Isabel caught her breath.
“And she’s older than me,” said Jamie. “She’s about your age, actually.”
She had not been prepared for this and her dismay must have shown. Jamie frowned. “I knew that you would disapprove,” he said. “Of course you would disapprove.”
Isabel opened her mouth to say something, to deny the disapproval, but he cut her short. “I shouldn’t have bothered you with this. It would have been better not to tell you.”
“No,” she said. “I’m glad you told me.” She paused, gathering her thoughts. “It is a bit of a shock, I suppose. I hadn’t imagined . . .” She trailed off. What offended her was that it was a woman of her age. She had accepted that he would want somebody of his own age, or younger, but she had not prepared herself for competition from a coeval.
“I didn’t ask for it to happen,” Jamie went on, sounding quite miserable. “And now I don’t know what to do. I feel . . . what do I feel? I feel, well I feel as if I’m doing something wrong.”
“Which you are,” said Isabel. Then she paused. “I’m sorry, I don’t mean to be unsympathetic, but . . . but don’t you think you’re doing something wrong if you’re participating in deception, which adultery usually involves? Not always, but often. There’s somebody whose trust is being abused. Promises are being broken.”

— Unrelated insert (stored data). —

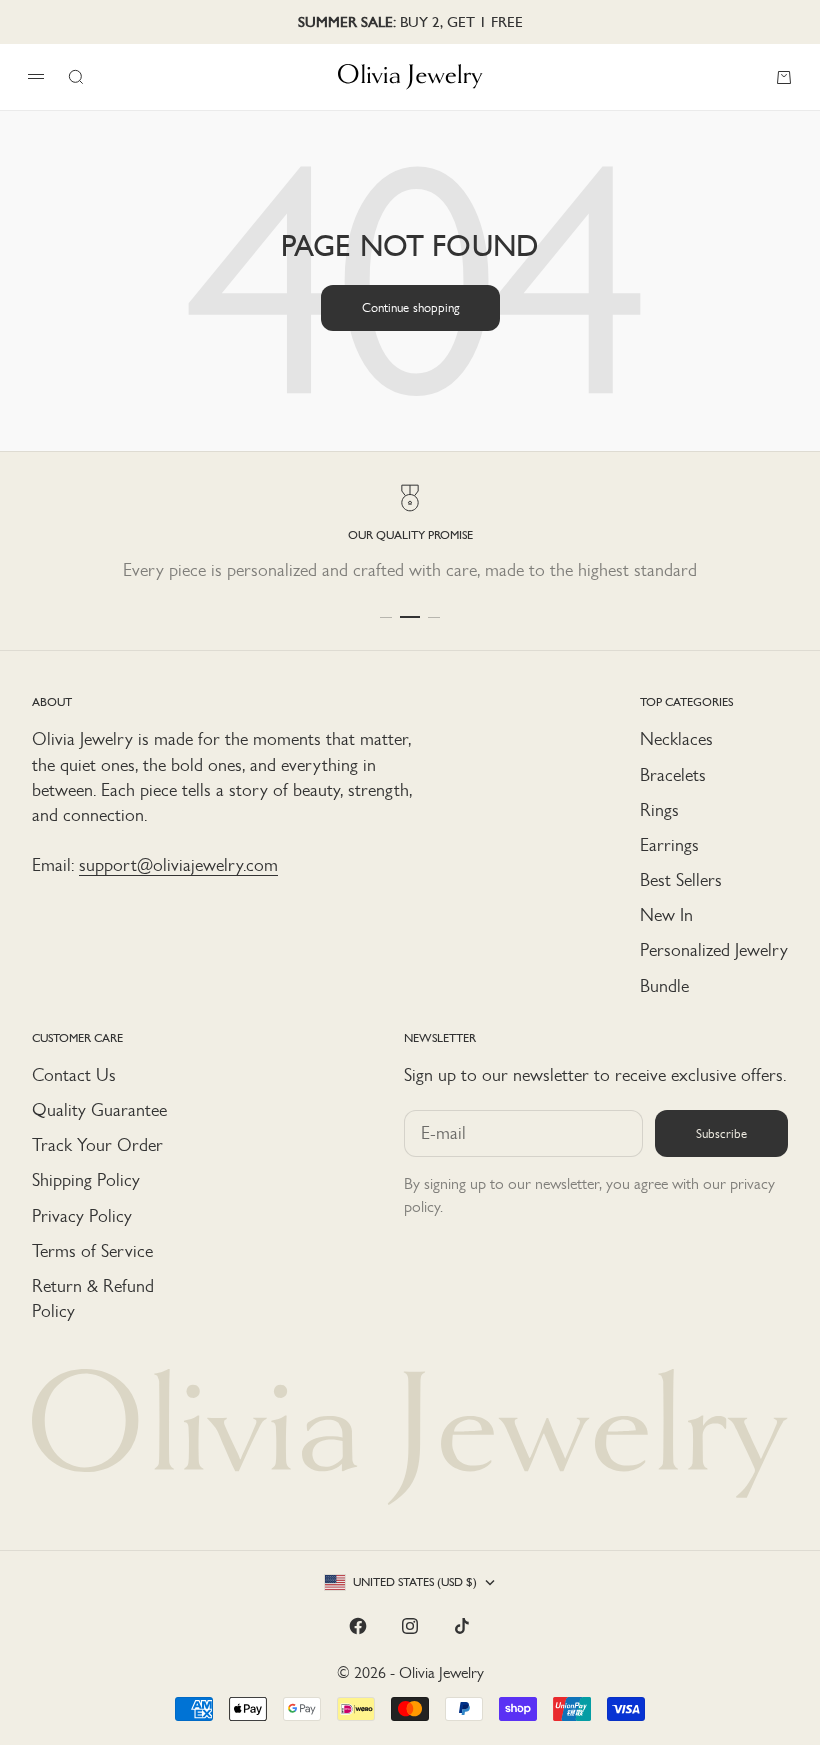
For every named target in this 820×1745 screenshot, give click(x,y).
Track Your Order (97, 1145)
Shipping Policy (86, 1180)
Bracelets (673, 775)
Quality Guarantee (99, 1110)
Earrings (669, 845)
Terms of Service (92, 1251)
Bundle (664, 986)
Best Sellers (681, 880)
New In (666, 915)
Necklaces (676, 739)
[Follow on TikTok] (462, 1626)
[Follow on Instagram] (410, 1626)
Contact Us (74, 1075)
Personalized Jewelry (714, 950)
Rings (659, 810)
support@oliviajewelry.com (178, 865)
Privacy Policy (82, 1216)
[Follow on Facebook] (358, 1626)
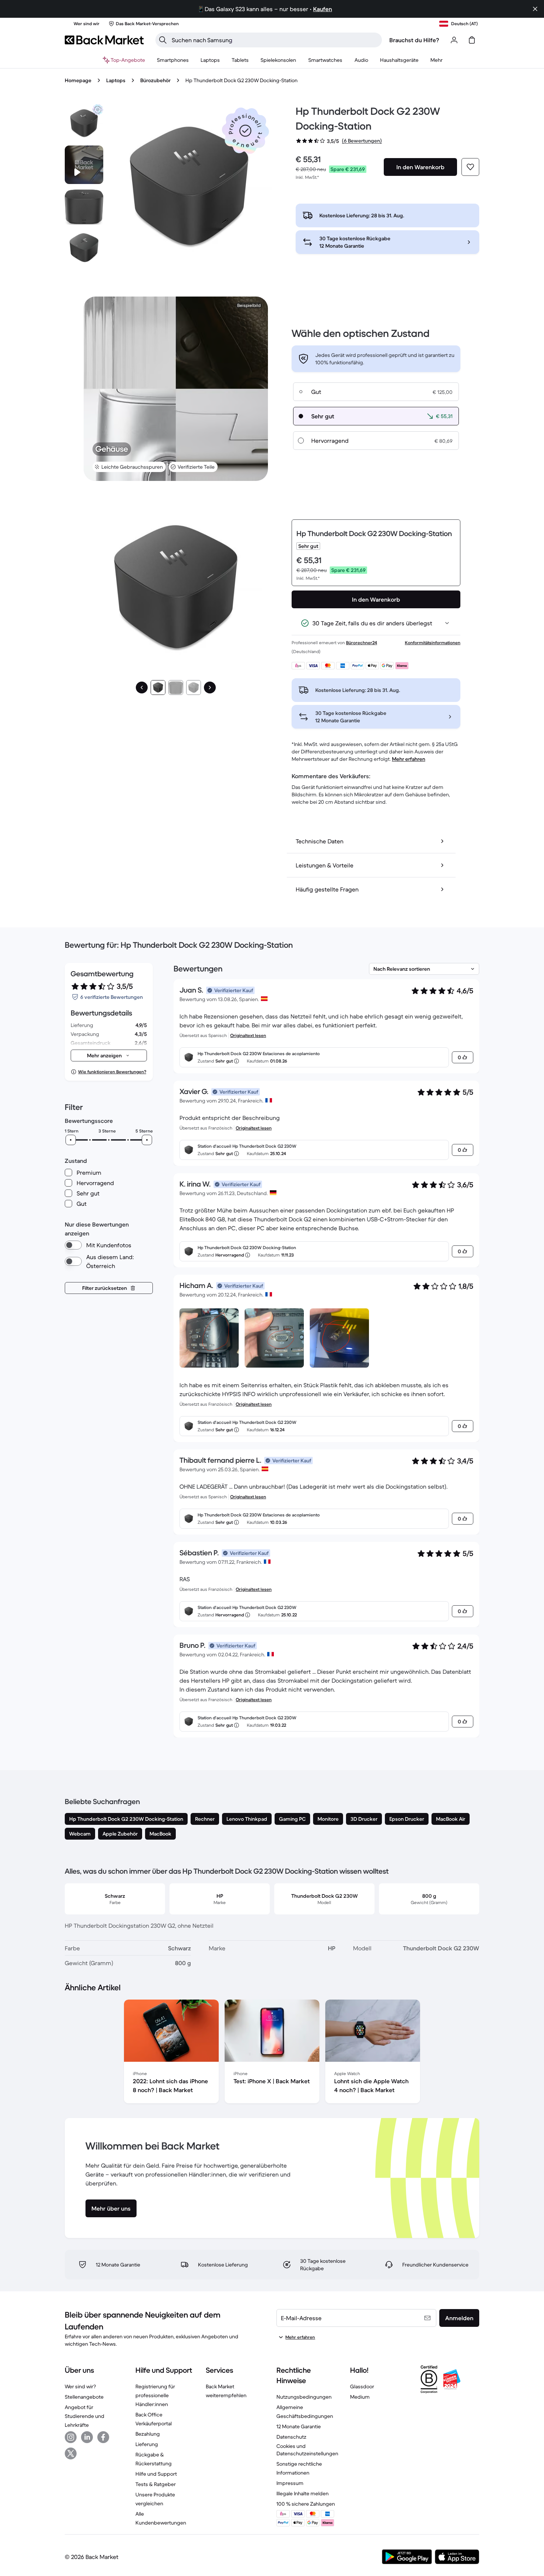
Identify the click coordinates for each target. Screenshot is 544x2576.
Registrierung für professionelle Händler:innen (155, 2395)
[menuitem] (173, 60)
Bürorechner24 (361, 642)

Jamie looked down at the tablecloth, tracing an imaginary pattern with a finger. “I’ve thought of all that,” he said. “But in this case the marriage is almost over. She says that although they’re still married, they lead separate lives.”
“But they’re still together?”
“In name.”
“In house?”
Jamie hesitated. “Yes, but she says that they would prefer to live apart.”
Isabel looked at him.
She reached out and touched him gently on the arm. “What do you want me to say, Jamie?” she asked. “Do you want me to tell you that it’s perfectly all right? Is that what you want?”

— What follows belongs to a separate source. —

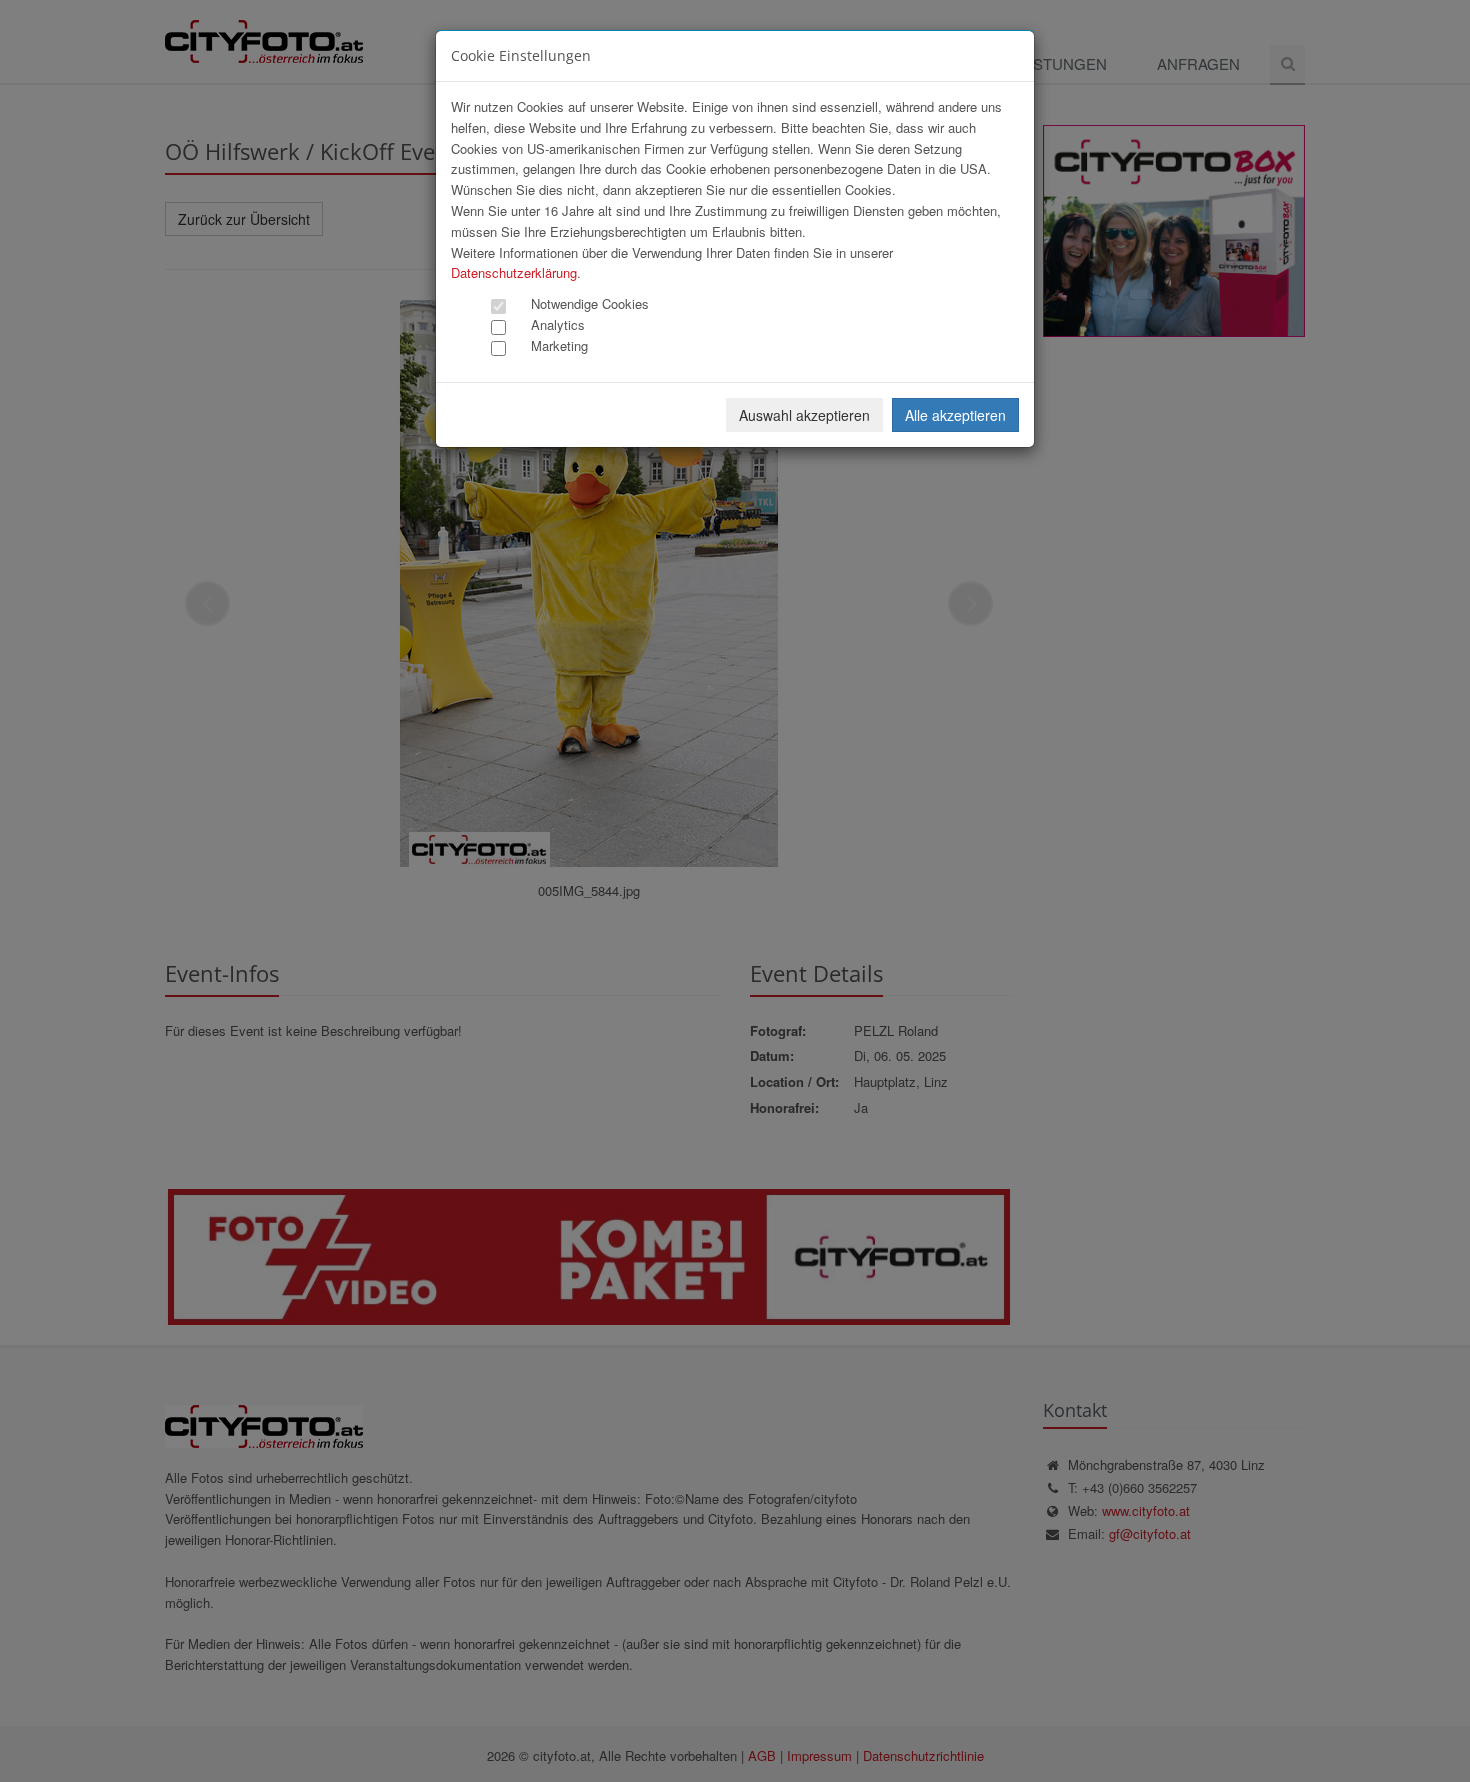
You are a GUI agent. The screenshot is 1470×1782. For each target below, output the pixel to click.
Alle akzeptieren (955, 415)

Jamie shook his head. “I don’t think so. I wanted to talk to you about it.”
The milky coffee which Isabel had ordered now arrived, and she picked up the large white cup in which it was served. “That’s understandable,” she said. “But you should bear in mind that I can’t tell you what to do. You know the issues perfectly well. You’re not fifteen. You may want me to give you my blessing, to say that it’s perfectly acceptable, and that’s because you’re feeling guilty, and afraid.” She paused, remembering the line from WHA’s poem: Mortal, guilty, but to me/The entirely beautiful. Yes, that spoke to this moment.
The misery had not left Jamie’s voice. “Yes, I do feel guilty. And yes, I suppose I did want you to tell me that it was all right.”
“Well, I can’t do that,” said Isabel, gently. And she reached across and took his hand, and held it for a moment. “I can’t tell you any of that, can I?”
Jamie shook his head. “No.”
“So what can I say?”
“You could let me tell you about her,” said Jamie quietly. “I wanted to do that.”
Isabel understood now that he was in love. When we love others, we naturally want to talk about them, we want to show them off, like emotional trophies. We invest them with a power to do to others what they do to us; a vain hope, as the lovers of others are rarely of much interest to us. But we listen in patience, as friends must, and as Isabel now did, refraining from comment, other than to encourage the release of the story and the attendant confession of human frailty and hope.